Carol Garfiel Freeman is a staff attorney with the United States District Court in Washington, D.C. She is also a former chair and current member of both the Criminal Justice editorial board and the Section’s Book Committee.



The Custom of the Sea

The Custom of the Sea by Neil Hanson, published by John Wiley & Sons, Inc.; 336 pp.; hardcover (1999) $24.95; paperback (2001) $19.95.

Reviewed by Carol Garfiel Freeman

Surely many lawyers will remember from law school the case of Regina v. Dudley and Stephens, L.R. 14 Q.B.D. 273 (1884), in which two sailors were indicted for murder of their shipmate, Richard Parker. In 1884, following a shipwreck, four men survived in a small boat for almost three weeks. After they had been without food for seven days and without water for five, they discussed what was to be done.

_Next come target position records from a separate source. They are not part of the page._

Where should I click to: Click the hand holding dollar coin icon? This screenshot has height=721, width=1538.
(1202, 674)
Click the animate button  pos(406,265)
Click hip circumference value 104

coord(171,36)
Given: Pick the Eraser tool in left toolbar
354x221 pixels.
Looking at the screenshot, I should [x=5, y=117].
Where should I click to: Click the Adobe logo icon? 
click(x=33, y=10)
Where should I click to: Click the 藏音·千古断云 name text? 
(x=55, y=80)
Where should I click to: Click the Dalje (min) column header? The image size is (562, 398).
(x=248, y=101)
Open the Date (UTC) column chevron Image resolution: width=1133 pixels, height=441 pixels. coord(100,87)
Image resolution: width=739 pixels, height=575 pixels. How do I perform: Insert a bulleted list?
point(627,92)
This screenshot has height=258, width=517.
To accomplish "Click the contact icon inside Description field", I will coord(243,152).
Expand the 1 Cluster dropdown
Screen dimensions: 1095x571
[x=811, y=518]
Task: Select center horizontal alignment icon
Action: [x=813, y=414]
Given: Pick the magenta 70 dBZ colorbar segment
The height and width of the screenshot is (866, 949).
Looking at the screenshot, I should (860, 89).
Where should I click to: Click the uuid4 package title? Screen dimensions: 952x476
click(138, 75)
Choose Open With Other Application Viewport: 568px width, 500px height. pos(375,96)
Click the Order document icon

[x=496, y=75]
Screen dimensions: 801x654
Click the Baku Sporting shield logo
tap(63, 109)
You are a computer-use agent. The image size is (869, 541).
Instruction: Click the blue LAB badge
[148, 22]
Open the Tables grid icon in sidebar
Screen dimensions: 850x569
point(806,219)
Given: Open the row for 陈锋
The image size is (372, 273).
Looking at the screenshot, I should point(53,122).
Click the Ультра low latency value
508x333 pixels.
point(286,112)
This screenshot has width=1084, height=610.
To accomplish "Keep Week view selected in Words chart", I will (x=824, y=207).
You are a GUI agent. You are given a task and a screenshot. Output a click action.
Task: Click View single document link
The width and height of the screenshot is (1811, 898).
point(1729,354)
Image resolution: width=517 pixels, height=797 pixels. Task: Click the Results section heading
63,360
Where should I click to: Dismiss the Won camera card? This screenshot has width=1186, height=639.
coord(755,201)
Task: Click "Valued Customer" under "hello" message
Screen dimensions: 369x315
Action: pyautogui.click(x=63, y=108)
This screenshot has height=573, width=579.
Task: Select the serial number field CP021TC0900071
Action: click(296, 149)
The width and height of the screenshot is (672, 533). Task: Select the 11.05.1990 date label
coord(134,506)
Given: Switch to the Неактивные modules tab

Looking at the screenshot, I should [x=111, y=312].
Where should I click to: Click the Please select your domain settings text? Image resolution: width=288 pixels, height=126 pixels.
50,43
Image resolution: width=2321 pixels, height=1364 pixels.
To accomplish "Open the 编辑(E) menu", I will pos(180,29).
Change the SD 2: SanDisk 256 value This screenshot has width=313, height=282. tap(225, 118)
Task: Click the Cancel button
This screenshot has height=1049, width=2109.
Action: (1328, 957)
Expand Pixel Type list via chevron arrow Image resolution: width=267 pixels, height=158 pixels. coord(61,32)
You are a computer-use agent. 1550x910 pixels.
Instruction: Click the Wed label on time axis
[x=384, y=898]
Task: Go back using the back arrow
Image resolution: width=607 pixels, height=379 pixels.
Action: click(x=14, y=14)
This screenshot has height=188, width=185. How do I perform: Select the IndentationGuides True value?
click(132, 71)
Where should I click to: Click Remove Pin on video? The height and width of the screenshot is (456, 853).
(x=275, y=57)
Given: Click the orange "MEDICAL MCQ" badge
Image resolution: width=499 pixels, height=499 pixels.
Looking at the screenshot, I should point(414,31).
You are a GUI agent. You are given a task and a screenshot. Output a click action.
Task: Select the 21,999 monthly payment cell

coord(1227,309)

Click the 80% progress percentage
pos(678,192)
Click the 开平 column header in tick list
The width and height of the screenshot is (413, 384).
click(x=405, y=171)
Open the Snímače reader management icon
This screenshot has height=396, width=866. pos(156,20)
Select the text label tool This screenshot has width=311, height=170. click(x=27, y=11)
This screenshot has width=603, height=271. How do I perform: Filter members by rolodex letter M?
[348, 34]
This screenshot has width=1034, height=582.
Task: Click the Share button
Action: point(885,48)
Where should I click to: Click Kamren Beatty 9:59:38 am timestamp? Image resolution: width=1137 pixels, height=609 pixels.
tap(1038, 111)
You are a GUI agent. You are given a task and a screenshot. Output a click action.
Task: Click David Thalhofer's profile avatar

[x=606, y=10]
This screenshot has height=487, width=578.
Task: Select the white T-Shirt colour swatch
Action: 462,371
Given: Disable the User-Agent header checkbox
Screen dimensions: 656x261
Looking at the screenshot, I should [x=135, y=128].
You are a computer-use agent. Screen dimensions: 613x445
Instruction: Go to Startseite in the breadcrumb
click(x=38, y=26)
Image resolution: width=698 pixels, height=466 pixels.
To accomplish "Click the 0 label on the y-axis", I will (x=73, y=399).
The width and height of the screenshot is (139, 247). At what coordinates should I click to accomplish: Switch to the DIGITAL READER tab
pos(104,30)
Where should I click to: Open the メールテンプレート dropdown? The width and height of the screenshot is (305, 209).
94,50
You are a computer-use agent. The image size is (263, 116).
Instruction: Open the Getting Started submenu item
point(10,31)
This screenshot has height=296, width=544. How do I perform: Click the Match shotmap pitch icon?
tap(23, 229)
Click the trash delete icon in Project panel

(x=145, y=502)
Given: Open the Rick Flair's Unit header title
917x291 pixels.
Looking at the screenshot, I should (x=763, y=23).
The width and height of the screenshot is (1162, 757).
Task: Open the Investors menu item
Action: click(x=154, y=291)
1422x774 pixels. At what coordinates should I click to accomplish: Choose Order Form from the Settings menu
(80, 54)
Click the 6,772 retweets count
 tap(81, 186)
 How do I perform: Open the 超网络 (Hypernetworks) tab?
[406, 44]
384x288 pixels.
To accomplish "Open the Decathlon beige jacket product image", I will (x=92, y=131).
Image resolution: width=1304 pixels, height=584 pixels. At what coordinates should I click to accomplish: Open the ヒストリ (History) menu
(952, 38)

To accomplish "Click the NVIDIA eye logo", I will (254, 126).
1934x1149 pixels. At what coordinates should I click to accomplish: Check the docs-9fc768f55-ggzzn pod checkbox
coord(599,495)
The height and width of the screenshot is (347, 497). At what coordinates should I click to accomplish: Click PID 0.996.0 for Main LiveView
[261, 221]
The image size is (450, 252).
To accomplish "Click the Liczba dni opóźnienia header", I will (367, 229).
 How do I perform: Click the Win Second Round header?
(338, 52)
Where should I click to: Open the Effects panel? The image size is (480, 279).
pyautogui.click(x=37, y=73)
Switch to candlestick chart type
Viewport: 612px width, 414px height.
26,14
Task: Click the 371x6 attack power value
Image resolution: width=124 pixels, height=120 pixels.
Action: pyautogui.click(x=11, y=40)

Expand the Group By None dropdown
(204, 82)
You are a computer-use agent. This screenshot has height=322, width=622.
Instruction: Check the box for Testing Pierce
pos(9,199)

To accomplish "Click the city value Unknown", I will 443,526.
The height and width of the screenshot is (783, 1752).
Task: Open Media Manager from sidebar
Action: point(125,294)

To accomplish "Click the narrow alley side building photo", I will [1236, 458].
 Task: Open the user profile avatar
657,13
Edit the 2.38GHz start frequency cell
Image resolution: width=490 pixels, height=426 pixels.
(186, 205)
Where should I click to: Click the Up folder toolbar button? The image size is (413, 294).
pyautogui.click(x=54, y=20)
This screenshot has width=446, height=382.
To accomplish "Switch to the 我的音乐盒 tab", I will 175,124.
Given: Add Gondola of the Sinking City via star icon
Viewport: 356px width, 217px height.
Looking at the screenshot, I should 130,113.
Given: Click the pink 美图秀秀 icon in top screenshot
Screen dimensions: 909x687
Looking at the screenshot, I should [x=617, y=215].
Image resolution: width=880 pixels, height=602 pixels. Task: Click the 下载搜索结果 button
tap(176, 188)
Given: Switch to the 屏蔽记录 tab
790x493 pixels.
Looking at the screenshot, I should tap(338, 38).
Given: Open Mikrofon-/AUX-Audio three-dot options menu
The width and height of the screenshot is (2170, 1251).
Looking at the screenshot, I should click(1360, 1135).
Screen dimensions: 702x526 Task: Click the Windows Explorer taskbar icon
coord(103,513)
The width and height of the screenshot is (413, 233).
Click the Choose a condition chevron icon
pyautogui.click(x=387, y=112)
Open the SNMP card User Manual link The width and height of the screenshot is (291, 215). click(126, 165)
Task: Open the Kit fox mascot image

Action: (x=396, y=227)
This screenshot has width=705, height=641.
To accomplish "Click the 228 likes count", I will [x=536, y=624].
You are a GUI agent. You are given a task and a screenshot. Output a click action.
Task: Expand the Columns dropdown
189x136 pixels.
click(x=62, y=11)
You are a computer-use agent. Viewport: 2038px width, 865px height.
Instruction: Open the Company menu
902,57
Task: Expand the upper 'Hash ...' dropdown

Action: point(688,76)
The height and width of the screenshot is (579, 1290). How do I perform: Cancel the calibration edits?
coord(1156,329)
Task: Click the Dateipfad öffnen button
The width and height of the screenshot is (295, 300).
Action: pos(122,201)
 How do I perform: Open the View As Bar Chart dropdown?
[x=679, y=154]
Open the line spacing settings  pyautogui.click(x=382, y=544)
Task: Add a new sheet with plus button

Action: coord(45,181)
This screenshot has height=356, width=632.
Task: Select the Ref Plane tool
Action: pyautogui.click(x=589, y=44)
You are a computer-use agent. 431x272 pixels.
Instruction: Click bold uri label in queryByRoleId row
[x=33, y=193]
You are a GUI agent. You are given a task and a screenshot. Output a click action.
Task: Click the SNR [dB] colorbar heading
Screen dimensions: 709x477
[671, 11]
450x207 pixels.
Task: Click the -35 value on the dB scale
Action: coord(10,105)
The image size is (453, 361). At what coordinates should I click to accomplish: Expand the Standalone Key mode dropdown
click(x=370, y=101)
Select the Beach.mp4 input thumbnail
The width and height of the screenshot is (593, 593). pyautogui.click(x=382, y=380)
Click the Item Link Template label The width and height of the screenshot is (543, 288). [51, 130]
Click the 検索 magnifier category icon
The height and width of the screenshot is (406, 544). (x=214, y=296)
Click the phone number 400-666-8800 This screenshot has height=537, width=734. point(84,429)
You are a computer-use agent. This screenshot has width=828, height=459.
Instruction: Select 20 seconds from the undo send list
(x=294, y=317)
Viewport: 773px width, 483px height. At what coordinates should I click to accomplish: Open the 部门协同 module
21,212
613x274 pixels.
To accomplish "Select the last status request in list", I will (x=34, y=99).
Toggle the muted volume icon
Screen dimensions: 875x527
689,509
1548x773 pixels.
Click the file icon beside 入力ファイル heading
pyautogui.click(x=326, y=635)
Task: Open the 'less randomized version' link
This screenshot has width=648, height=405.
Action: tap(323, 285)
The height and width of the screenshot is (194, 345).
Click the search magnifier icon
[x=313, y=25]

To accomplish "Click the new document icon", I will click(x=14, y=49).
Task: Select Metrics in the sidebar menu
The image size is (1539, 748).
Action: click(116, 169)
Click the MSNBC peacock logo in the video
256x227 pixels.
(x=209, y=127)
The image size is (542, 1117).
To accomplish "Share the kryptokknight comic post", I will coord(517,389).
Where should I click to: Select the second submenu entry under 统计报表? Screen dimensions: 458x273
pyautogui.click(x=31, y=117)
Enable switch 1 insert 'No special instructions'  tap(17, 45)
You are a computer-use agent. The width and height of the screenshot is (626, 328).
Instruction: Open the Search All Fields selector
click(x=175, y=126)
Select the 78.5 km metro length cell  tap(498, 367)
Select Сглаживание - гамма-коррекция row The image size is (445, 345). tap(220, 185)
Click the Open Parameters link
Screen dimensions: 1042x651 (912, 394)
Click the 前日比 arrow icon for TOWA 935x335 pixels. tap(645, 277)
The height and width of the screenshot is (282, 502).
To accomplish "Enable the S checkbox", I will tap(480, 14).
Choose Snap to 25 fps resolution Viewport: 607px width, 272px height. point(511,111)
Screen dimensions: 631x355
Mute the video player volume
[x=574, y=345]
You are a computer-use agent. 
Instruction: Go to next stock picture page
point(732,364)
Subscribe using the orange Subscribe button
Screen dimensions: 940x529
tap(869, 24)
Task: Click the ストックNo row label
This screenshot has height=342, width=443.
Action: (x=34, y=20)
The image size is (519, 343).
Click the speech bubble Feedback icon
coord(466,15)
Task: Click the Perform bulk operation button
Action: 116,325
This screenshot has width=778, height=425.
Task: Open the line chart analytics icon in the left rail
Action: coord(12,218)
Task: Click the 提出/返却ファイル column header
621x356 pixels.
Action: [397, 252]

The "custom of the sea" in such circumstances was to draw lots and to sacrifice the person who drew the short stick so that the remaining men could live. Parker, the ship’s boy, was in much worse physical condition than the three other seamen, Dudley (the captain), Stephens, and one Brooks. After another day had passed with no other ship in sight (the twentieth since their ship had gone down), Dudley killed the boy with Stephens’s assent; Brooks dissented. Lots were not drawn. The three surviving men "fed upon the body and blood of the boy for four days" after which another vessel appeared and rescued them. The evidence was that if they had not acted they would not have survived to be rescued, and that Parker was likely to have died first.

The case has been the subject of much discussion in first-year criminal law courses on the question whether it is murder to take an innocent person’s life to save one’s own. Neil Hanson has used Regina v. Dudley and Stephens to tell a thrilling story of a sea voyage, shipwreck, and the probably unfair use of this tragedy by the Home Office to overturn the "custom of the sea." Hanson describes life on board ship in the 1800s, cites other instances of shipwrecked sailors who had resorted to cannibalism to survive, and bases his book to a large extent on court transcripts and other documents related to the trial of Dudley and Stephens. Hanson’s description of the legal proceedings is interesting because they were both similar to and different from current American criminal trials. The case had been rigged so that it would be brought to a higher court for review. Before the evidence was concluded, the trial judge had already prepared the Special Verdict for the jury, which directed them to find certain facts. The case was then sent to the Queen’s Bench for decision on those facts, although the Queen’s Bench no longer existed as a separate court but had been merged into a single High Court of Justice. The procedure used was, according to Hanson, unorthodox and possibly unlawful, although defense counsel never raised the jurisdictional issue. The five senior judges who sat concluded that on the Special Verdict the defendants should be found guilty of willful murder, rejecting the defense of necessity. Hanson includes a brief description of nineteenth century correctional philosophy and conditions in English prisons. The death sentences imposed on Dudley and Stephens ultimately were commuted to six months’ imprisonment. Hanson brings the story to a conclusion by describing the lives of the three survivors—Dudley, Stephens, and Brooks—after their ordeal was over.